= Aufgabenstellung =
Schreiben Sie den Text über das Element Iod weiter, und zwar im Anschluss an seinen letzten Satz.

= Ausgangstext =

____________________

Iod, Symbol I, chem. Element aus der VII. Hauptgruppe des Periodensystems, der Gruppe der Halogene, Nichtmetall, Reinelement; Z 53, Atommasse 126,9045, Wertigkeit -I, +I, +III, +IV, +V, +VII, D. 4,942 g cm-3, F. 113,6 °C, Kp. 185, 24 °C, Standardelektrodenpotential (I-/I2) + 0,5355 V.

Eigenschaften. I. bildet grauschwarze, metallisch glänzende, rhombisch kristallisierende, halbleitende Schuppen, die schon bei Raumtemperatur unter Bildung von violettem, I2-Moleküle enthaltendem Dampf merklich flüchtig sind. Bei nicht zu schnellem Erhitzen tritt bereits unterhalb des Schmelzpunktes vollständige Sublimation ein. I. hat einen charakteristischen stechenden Geruch, seine Dämpfe sind giftig. Festes I. bildet ein Schichtengitter, der intermolekulare Abstand zwischen Iodatomen benachbarter I2-Moleküle ist mit 349,6 pm sehr kurz, die innerhalb der Schichten vorliegende Elektronendelokalisation bedingt die zweidimensionalen Halbleitereigenschaften sowie den metallähnlichen Glanz des I. In unpolaren Solvenzien, wie Schwefelkohlenstoff, Chloroform oder Tetrachlormethan, ist I. mit violetter Farbe molekular löslich. Rote Iodlösungen in aromatischen Kohlenwasserstoffen sowie braune Iodlösungen in Donorsolvenzien, wie Diethylether, Aceton, Dioxan und Pyridin enthalten Charge-Transfer-Komplexe des I. mit den Solvensmolekülen, I2 ·D. In Wasser löst sich I. nur sehr wenig (0,022 g in 100 g H2O) mit schwach bräunlichgelber Farbe, in Kaliumiodidlösung ist es dagegen sehr leicht mit dunkelbrauner Farbe unter Bildung von Kaliumtriiodid KI3 löslich. Charakteristisch für I. ist seine Fähigkeit, in den Oxidationsstufen +1 und +3 auch kationische Verbindungen zu bilden. So ist Iod(I)-perchlorat durch Reaktion von I. mit Silberperchlorat in benzolischer Lösung darstellbar:

I2 + AgClO4 → IClO4 + AgI; man erhält Iod(III)-perchlorat durch Umsetzung der gleichen Komponenten in Ether bei -85 °C: 2 I2 + 3 AgClO4 → I(ClO4)3 + 3 AgI. Die Iod(I)-Verbindungen lassen sich durch Lewis-Basen stabilisieren, z. B. [Ipy2][ClO4] und [Ipy2][NO3], auch homopolyatomare Kationen des Typs In+ (n = 2,3,5) sind bekannt.

____________________

= Bereitgestellte Daten =
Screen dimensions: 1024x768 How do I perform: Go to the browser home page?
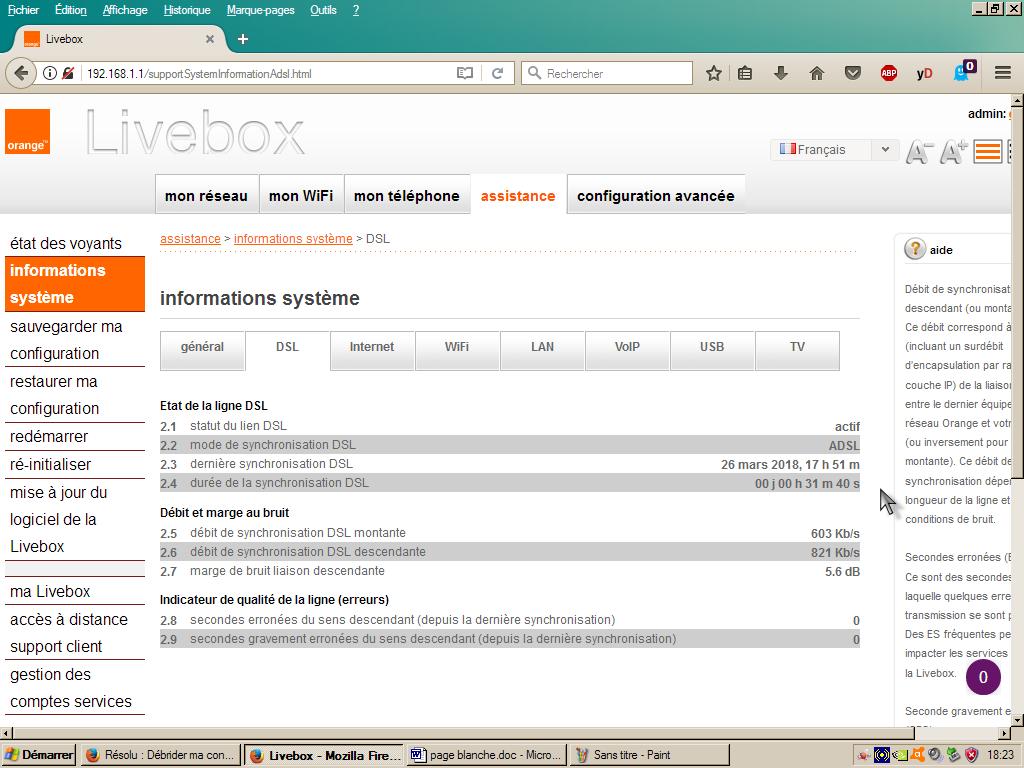tap(816, 73)
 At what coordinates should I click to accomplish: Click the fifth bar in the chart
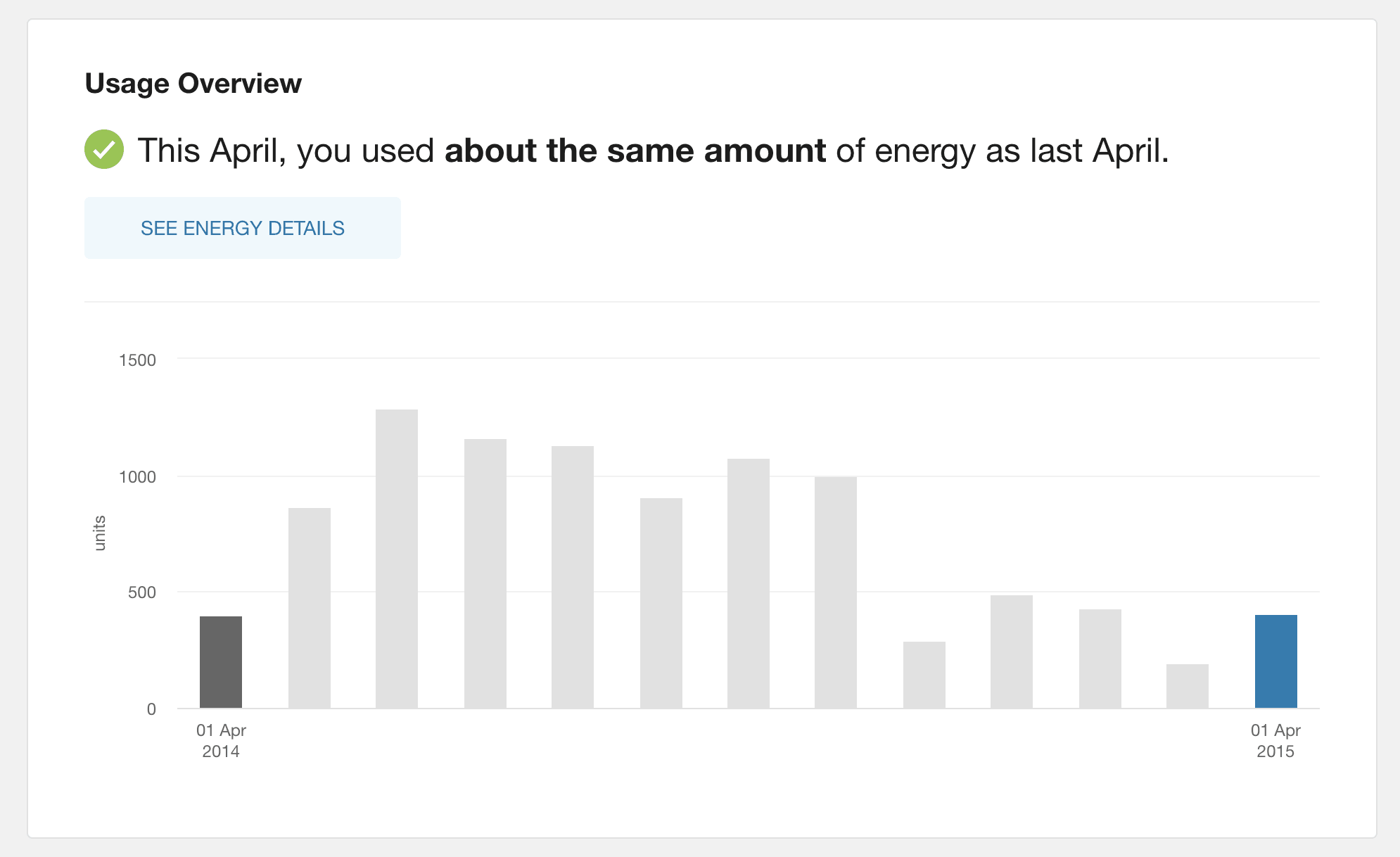coord(573,577)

____________________

= Antwort =
Analytisches. Charakteristisch für elementares I. ist die Bildung einer intensiv blau gefärbten Einschlußverbindung mit Stärke (Iodometrie). Das Iodid-Ion, I-, läßt sich durch die Reaktion mit Silbernitrat zum gelben Silber(I)-iodid AgI nachweisen. Die quantitative Bestimmung von elementarem I. kann durch Titration mit Natriumthiosulfat erfolgen, während Iodid quantitativ argentometrisch oder gravimetrisch als AgI bestimmt wird.

Vorkommen. I. ist am Aufbau der Erdkruste mit 6,1·10-5 % beteiligt, zählt damit zu den selteneren Elementen. In der Natur kommt es ausschließlich in gebundener Form vor, die technisch wichtigsten Iodvorkommen sind die Salpeterlager in Chile, ferner natürliche Wässer. Das Meerwasser enthält etwa 0,0002 % I., vorwiegend in organisch gebundener Form; verschiedene Meeresorganismen, wie Tange und Algen, Korallen und Hornschwämme, vermögen I. bis zu 0,45 % der Trockensubstanz anzureichern. I. ist ein wichtiges Bioelement. Pflanzen enthalten etwa 0,1 ppm I. Für den menschlichen Organismus ist I. unentbehrlich, es ist Bestandteil der Schilddrüsenhormone Thyroxin und Triiodthyronin. Der Tagesbedarf des Menschen liegt bei etwa 0,002 g I.

Gewinnung. Bei der Aufarbeitung des Chilesalpeters reichert sich I. in den Mutterlaugen an; man reduziert das hier vorliegende Iodat mit schwefliger Säure zu I. (2 HIO3 + 5 H2SO3 → I2+ 5 H2SO4 + H2O), filtriert das ausgeschiedene I. ab und reinigt es durch mehrfache Sublimation.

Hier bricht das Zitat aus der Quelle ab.